→ **Stored items**:
•••
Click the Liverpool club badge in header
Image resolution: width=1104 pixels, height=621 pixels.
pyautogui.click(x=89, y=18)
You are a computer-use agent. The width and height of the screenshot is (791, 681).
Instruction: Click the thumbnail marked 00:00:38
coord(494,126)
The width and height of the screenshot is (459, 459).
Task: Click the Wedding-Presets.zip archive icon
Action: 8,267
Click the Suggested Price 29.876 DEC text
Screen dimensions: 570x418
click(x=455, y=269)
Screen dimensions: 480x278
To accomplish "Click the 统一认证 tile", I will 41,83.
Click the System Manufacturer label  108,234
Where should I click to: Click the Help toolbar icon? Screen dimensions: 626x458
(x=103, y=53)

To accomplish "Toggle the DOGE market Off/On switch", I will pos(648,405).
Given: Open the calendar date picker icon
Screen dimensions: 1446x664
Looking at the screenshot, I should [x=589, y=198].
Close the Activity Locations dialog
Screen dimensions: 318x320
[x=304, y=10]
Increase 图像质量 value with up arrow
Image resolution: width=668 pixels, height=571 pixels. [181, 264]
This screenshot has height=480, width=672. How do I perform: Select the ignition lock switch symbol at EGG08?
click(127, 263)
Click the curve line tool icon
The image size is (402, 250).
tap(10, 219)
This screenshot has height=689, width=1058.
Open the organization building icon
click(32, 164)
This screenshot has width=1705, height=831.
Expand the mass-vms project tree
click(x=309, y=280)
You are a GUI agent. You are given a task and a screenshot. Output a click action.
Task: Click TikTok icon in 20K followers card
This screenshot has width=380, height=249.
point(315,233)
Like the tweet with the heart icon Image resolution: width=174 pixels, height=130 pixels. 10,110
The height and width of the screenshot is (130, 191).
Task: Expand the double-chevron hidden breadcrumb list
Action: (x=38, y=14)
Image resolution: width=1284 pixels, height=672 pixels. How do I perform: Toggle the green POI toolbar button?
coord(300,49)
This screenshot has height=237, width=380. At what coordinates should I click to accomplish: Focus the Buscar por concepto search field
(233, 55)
•••
→ **Instructions to follow**:
Reproduce every line above that contains the string "agent".

→ **Result of this task**:
You are a computer-use agent. The width and height of the screenshot is (791, 681).
You are a GUI agent. You are given a task and a screenshot. Output a click action.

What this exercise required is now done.